В кабинете покойного тёткиного супруга царил полумрак. Здесь же была библиотека, в которую явно кто-то часто заглядывал: одна книга лежала в раскрытом виде под зелёной лампой на маленьком столике. “Как у отца, такая же лампа,” – машинально отметил Николай.
– Это вы тут читаете? – улыбаясь, спросил он.
– Я. Тётя не любит кабинет, он ей кажется мрачным.
Софья подошла к массивному шкафу и открыла дверцы: внутри стояла круглая коричневая коробка из-под шляпки, которую она с трудом подняла и поставила на стол.
Николай не успел помочь. Он разглядывал девушку, невольно сравнивая с девицей, которая сидела с ним рядом за обедом. В той чувствовалась кровь с молоком: белые пухлые ручки, такие же белые, кокетливо оголённые плечи, румяные щёки. В Софье же, напротив, всё словно было сделано из хрупкого материала: и длинные худенькие пальцы, и тонкие запястья, и изящный прямой нос, и бледная кожа лица, на котором выделялись большие глаза… При этом движения её были полны мягкости и в то же время – уверенности…
Девушка вопросительно посмотрела на него.
– Вы будете сами разбирать бумаги или вам подсказать?

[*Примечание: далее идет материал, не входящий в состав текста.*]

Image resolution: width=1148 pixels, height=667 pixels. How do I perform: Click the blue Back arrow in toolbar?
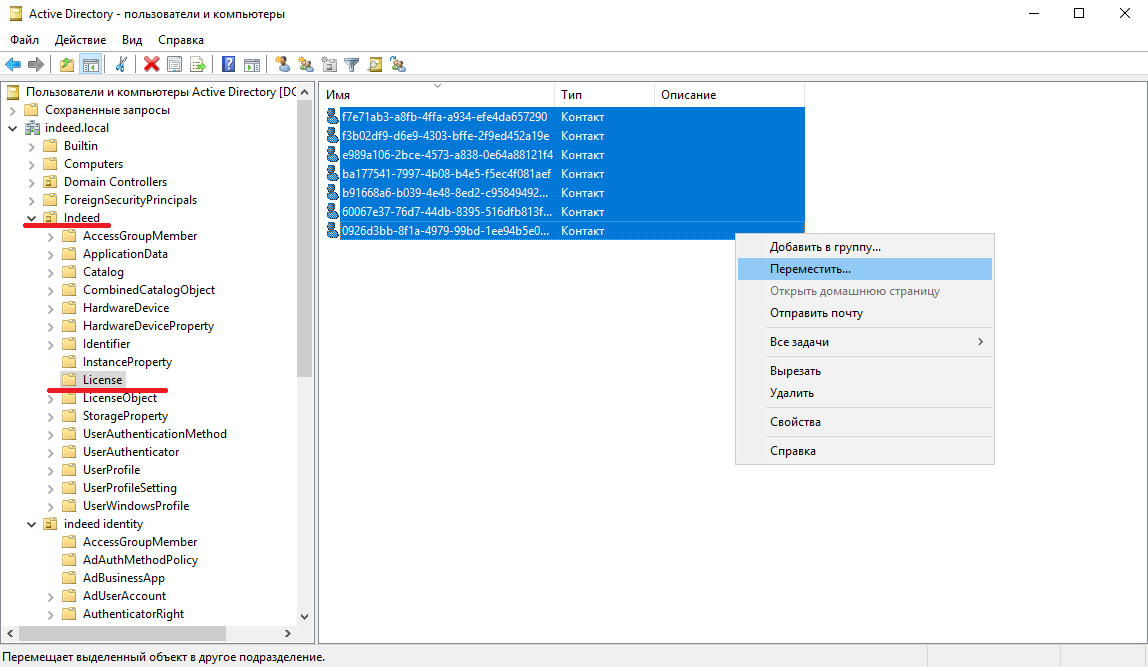pos(13,65)
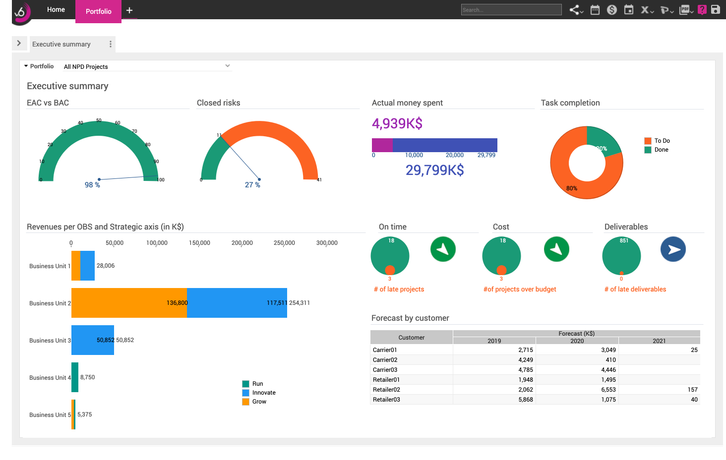Click the dollar coin icon
The width and height of the screenshot is (726, 460).
pyautogui.click(x=612, y=10)
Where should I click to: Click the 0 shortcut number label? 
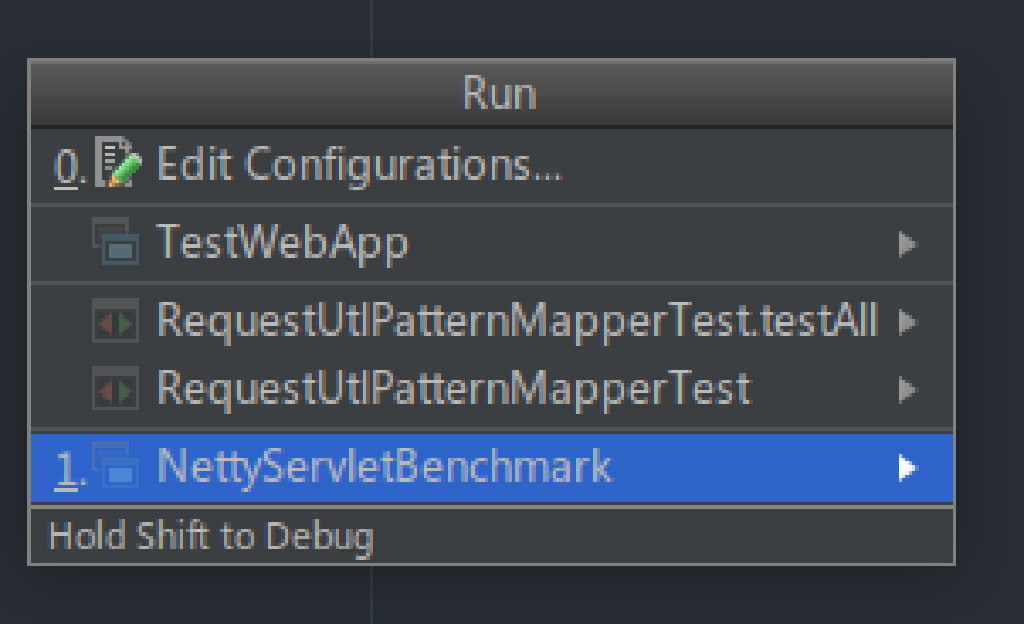point(68,167)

Я знаю, где что лежит.
Николай очнулся.
– Да, вы не помните, есть ли какие-нибудь письма или записки деда Василия? А может, что-то ещё более старое?
Софья достала связку пожелтевших писем, обёрнутых грубой бичевой.
– Вот письма вашего деда… А ещё я видела бумаги… Вот они. Весьма мелкий почерк. Возможно, писала женщина, но имя неизвестно, только инициалы – А. П. Т.
Николай схватил бумаги. Вот это удача! Это же её письма! Правда, почерк действительно бисерный, много зачёркиваний… Как будто писавшая торопилась. Ну, ничего, разберёмся.
– Спасибо, Софья Алексеевна, вы мне очень помогли!
– Я рада, Николай Константинович, – спокойно ответила девушка.
Они вместе убрали коробку на место и пошли в гостиную.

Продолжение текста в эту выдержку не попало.